The first flight is a great success and, while President Harry S. Truman requests emergency funds for the ranchers, the 62nd Troop Carrier Group continues its haylift operation. When Bill gets stuck in a snowdrift, he has to ride on horseback into Ely for help. Tom flies a mission to drop hay to Bill's animals and eventually, with the successful conclusion of Operation Haylift, thousands of tons of hay dropped over an area of 85,000 square miles saved a million head of cattle and two million sheep.

Cast

 Bill Williams as Bill Masters
 Ann Rutherford as Clara Masters
 Tom Brown as Tom Masters
 Jane Nigh as Pat Rogers
 Joe Sawyer as George Swallow
 Richard Travis as Max Maxwell
 Raymond Hatton as Sandy Cameron
 James Conlin as Ed North
 Tommy Ivo as Roy Masters
 M'Liss McClure as Mary

Production
Production of Operation Haylift took place in Ely, the center of the actual operation.

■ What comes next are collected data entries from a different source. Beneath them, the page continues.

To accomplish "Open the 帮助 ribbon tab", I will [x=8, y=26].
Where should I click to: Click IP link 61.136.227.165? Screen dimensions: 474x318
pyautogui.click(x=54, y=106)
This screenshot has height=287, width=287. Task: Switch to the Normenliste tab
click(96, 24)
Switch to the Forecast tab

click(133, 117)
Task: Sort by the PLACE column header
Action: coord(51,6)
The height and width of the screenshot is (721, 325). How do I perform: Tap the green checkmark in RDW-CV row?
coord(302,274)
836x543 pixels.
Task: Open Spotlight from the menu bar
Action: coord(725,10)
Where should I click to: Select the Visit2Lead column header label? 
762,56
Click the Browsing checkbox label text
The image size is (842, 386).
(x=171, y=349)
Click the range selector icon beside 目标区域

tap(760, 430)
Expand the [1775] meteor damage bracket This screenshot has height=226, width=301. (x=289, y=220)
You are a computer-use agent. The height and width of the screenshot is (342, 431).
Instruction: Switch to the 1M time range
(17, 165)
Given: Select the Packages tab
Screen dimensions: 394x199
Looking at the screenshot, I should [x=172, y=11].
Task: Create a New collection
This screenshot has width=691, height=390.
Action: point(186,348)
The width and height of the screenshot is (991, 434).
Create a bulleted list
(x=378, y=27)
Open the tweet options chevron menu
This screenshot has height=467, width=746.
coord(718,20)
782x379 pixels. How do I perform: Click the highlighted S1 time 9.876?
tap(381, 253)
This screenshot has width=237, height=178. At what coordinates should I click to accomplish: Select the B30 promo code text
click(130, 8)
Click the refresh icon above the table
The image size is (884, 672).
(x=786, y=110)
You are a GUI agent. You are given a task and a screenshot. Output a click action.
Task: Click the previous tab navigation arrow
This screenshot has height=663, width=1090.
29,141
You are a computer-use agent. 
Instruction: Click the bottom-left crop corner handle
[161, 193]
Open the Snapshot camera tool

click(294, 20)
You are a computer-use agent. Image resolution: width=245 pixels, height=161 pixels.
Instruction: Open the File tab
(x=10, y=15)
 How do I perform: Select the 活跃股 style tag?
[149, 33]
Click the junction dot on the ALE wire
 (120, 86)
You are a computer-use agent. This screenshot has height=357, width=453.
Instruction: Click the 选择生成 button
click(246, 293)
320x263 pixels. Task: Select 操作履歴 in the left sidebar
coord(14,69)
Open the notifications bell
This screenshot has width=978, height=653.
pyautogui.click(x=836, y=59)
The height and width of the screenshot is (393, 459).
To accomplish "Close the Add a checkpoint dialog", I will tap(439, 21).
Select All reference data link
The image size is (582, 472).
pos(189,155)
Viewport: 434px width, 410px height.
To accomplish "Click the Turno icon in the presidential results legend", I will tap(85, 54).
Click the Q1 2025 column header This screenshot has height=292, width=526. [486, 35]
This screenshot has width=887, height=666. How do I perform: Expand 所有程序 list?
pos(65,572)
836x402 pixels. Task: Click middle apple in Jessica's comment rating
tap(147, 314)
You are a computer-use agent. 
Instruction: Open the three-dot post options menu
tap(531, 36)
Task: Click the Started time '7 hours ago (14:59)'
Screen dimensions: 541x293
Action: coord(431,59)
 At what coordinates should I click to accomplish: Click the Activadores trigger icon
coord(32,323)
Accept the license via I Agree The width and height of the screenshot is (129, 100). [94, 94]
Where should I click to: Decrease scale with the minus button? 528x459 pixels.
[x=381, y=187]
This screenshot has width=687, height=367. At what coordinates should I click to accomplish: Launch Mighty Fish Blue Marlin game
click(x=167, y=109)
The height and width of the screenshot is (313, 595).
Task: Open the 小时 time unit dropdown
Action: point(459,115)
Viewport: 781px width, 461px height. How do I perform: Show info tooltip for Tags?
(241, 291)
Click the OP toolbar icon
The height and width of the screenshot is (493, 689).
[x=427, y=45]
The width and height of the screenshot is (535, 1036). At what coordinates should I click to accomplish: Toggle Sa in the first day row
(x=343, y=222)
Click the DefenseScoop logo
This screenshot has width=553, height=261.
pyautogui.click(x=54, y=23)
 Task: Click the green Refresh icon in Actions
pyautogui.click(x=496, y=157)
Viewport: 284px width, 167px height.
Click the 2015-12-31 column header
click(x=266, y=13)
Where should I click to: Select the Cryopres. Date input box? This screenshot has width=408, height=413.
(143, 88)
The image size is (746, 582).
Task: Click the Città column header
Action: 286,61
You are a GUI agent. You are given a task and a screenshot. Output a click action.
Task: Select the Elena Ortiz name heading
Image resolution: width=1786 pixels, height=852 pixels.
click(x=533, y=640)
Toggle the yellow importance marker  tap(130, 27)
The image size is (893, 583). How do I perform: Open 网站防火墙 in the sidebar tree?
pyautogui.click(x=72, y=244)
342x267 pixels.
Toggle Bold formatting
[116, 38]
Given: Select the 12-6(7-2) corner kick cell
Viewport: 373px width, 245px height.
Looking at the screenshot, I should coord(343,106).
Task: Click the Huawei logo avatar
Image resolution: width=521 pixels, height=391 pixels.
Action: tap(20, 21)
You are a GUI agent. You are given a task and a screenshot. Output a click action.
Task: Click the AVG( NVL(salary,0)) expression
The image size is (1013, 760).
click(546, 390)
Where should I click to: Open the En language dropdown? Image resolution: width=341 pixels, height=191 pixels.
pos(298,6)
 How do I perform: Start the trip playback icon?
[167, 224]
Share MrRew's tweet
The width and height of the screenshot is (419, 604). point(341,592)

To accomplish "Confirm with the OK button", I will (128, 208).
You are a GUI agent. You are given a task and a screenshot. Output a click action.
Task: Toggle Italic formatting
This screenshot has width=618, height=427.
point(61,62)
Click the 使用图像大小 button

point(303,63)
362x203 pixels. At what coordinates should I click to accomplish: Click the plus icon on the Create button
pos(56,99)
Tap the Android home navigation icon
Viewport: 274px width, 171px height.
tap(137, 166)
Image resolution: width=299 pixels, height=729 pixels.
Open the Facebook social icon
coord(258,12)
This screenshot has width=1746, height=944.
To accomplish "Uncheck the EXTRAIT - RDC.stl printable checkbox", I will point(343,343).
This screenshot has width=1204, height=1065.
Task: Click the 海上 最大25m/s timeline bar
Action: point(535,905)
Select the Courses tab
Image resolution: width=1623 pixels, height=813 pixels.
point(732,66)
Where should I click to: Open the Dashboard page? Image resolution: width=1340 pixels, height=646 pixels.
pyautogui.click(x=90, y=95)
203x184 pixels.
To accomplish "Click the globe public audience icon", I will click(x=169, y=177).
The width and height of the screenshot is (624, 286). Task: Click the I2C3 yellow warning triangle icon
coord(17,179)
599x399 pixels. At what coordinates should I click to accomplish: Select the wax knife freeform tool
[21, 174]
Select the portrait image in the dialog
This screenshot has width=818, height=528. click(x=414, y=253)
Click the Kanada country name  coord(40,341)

The opening credits include the following written prologue: "This production was photographed entirely in Ely, Nevada, and was made possible through the cooperation of the Department of Defense, U.S. Air Force and the Department of Agriculture." In the months prior to production, producer Joe Sawyer and cameraman Benjamin Kline made six trips to Ely to arrange filming locations.

Filming began on January 11, 1950, and was expected to last at least eight days.

Primary filming locations included Ely's main street, the office of United Stockmen, various ranches, and Ely Airport. Ely's Hotel Nevada and Gambling Hall was also used as a filming location, and also served as headquarters for the cast and crew. For filming, the United States Air Force provided C-82s from Wright-Patterson Air Force Base in Ohio. More than 200 local residents appeared in the film, primarily in crowd scenes.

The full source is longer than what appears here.